At its heart, The Sun is Also a Star (affiliate link) is a novel about empathy. Yoon uses an unconventional style in her take on the teenage love story. Instead of a traditional narrative, Yoon jumps back and forth between the perspectives of the two main characters: Daniel, the aspiring poet and Yale-bound son of Korean immigrants. And Natasha, the aspiring scientist and undocumented-immigrant who came to America, from Jamaica, at age nine. Peppered throughout the book are chapters in which a nameless narrator tells us the history of the various characters we encounter as well as the various topics we encounter, such as why Korean-Americans own so many black hair care businesses and the actual science behind falling in love.

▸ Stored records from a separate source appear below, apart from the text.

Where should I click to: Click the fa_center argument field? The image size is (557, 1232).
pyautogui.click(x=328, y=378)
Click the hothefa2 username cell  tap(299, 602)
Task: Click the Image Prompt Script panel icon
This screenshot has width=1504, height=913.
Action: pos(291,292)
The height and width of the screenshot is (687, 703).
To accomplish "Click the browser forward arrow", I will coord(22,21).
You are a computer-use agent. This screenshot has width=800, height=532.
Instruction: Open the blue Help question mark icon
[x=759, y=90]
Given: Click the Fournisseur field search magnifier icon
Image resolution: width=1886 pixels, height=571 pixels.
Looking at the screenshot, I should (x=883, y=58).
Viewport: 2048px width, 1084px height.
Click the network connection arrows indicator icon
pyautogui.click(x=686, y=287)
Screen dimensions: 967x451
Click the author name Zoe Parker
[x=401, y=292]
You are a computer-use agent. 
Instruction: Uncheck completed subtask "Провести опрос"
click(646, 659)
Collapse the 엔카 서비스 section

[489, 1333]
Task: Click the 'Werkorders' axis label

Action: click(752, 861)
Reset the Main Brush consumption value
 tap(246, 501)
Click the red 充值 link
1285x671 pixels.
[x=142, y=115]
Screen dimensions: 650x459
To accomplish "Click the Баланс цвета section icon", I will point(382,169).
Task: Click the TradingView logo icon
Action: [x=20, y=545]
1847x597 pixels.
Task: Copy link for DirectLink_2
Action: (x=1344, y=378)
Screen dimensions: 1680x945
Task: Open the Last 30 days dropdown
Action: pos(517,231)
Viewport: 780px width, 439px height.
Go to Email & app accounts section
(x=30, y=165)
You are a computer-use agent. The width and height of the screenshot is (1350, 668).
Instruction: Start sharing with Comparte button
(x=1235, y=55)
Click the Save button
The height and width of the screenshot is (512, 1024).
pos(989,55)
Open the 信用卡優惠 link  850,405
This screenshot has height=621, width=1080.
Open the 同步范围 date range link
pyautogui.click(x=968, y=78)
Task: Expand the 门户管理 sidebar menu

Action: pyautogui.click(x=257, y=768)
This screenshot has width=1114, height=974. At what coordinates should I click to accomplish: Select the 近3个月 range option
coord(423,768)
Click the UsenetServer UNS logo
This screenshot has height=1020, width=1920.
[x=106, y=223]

The novel takes place on Natasha’s last day in America. Due to her father getting a DUI several months earlier, her family is set to be deported that night. In between rushing around New York City looking for a miracle that would allow her to stay in America, she meets Daniel. Daniel and Natasha are foils of one another, perpetuating the myth of “opposites attract.” It’s the hopeless-romantic vs. the overly-rational science geek. Gratefully, Yoon manages to get the most out of this trope by having the two characters influence on one another—Daniel learns to pause and reflect more sincerely on reality while Natasha begins to open herself up to the possibility of fate and meaning. This is all wonderfully executed by Yoon, and there is plenty for readers of all ages and levels to enjoy. But what makes this such an important novel is its emphasis on empathy and by extension, the way Yoon challenges the misconceptions that so many Americans foster against immigrants.
Immigration is a highly sensitive and politicized topic. While we, as teachers, might be told to be a-political in the classroom, the reality is that such a thing is impossible. Today, everything is seen as political. And as educators, we will likely have students in our classes who are immigrants and refugees. The best we can do is follow Yoon’s example and focus purely on the human-element of the topic. Nowhere in the novel does Yoon get explicitly political, but nowhere is her message unclear. That is, that immigrants are just people trying to make a better life for themselves. Like anyone else, they want an education, a career, friends, to fall in love and start a family. And because of this, The Sun is Also a Star functions as an excellent tool for facilitating the essential conversation of immigration with your students. You can easily pair this novel with timely news articles to bring nonfiction and current events into the forefront of your classroom discussions.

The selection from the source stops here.